Тем временем в Неми Хьюберт считал монеты, которые нашел в шесть часов вечера. Тогда он, как обычно, отправился на кухню заварить чай. Сняв с полки чайник, Хьюберт услышал какое-то странное позвякивание. Приподняв крышку, он увидел внутри кучку золотых монет.
Не сводя глаз с чайника, Хьюберт сел за стол. Потом окинул внимательным взглядом кухню. Все выглядело как всегда. Хьюберт пожалел, что Паулина еще не вернулась, и, высыпав монеты на стол, принялся за подсчеты.
Монет, кстати, было гораздо меньше, чем могла бы подумать Мэри. Лауро оставил себе шкатулку и большую часть содержимого, благодаря одновременно благоразумию и щедрости. Ему в память врезалась слова Мэри о том, что она составила список. Но в конце концов Лауро решил, что не стоит этого слишком сильно опасаться.
И пока Хьюберт, вместо того чтобы пить чай, ломал голову над тем, откуда взялись монеты, Лауро уже вернулся в дом Редклифов, надел белый пиджак, наполнил ведерки для льда, проверил бутылки, приготовил бокалы, расставил кресла на террасе и отправился в буфетную – болтать с поваром и дожидаться времени коктейлей.
Вернувшись домой и приняв душ, Мэри долго сидела в комнате, обхватив голову руками, и думала бог знает о чем.

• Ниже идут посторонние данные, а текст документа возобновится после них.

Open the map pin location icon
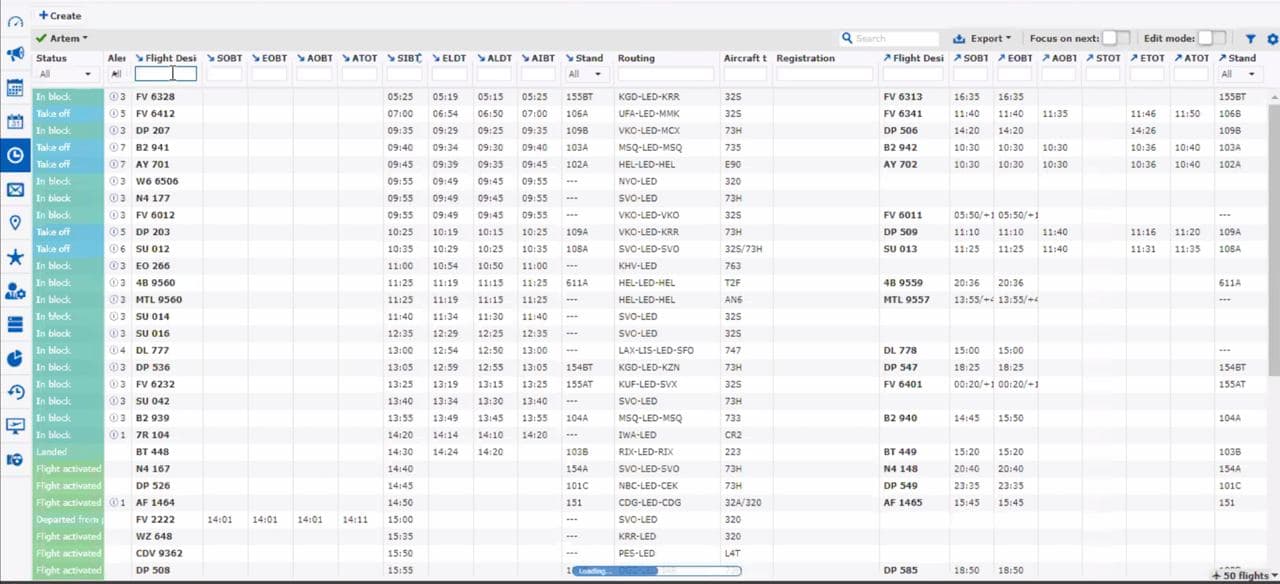Screen dimensions: 1280x584 (x=15, y=223)
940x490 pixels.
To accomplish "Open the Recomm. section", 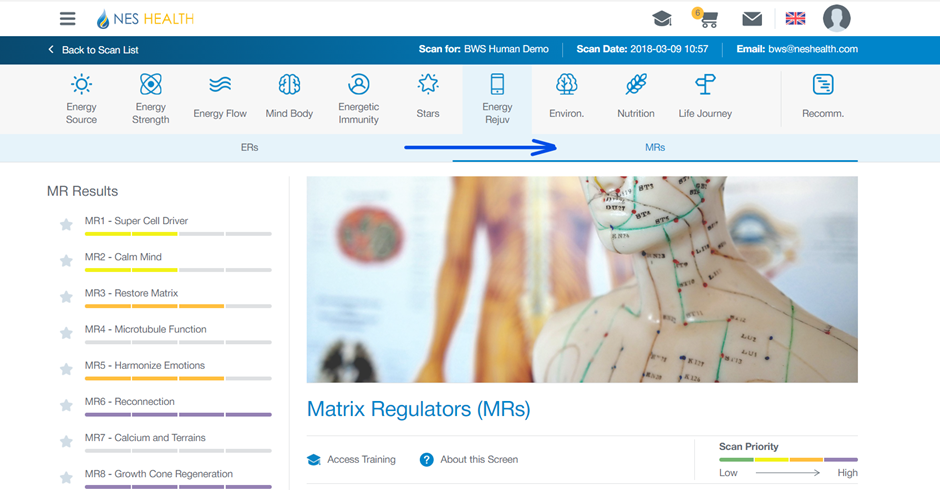I will [x=822, y=98].
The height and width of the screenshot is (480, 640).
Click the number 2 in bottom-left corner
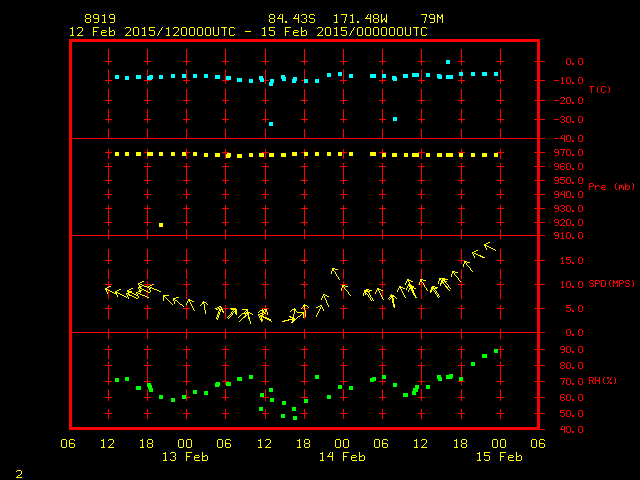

Затем она переоделась, подняла со стола список монет и снова положила его обратно. Сев за стол, Мэри достала чистый лист бумаги и написала: «Майкл». Ниже она написала: «Лауро». Мэри всегда понимала, что не стала бы всю жизнь хранить Майклу верность, но изменять теперь, когда не прошло и года со дня свадьбы, казалось ей рановато. Затем она задумалась, почему ей самой не пришло в голову спланировать инцидент с Лауро. Так или иначе, она успокоилась, расставила в ряд флакончики с косметикой, взяла лист, на котором писала, и вместе со списками монет, гостей и так далее заперла в ящике стола. После этого Мэри промокнула лицо бумажной салфеткой и спустилась вниз, миновав Майкла, который вернулся из офиса и поднимался по ступенькам. Мэгги уже сидела на террасе, дожидаясь, когда спустится ее сын и приедет муж. Неподалеку, в ожидании распоряжений, маячил Лауро.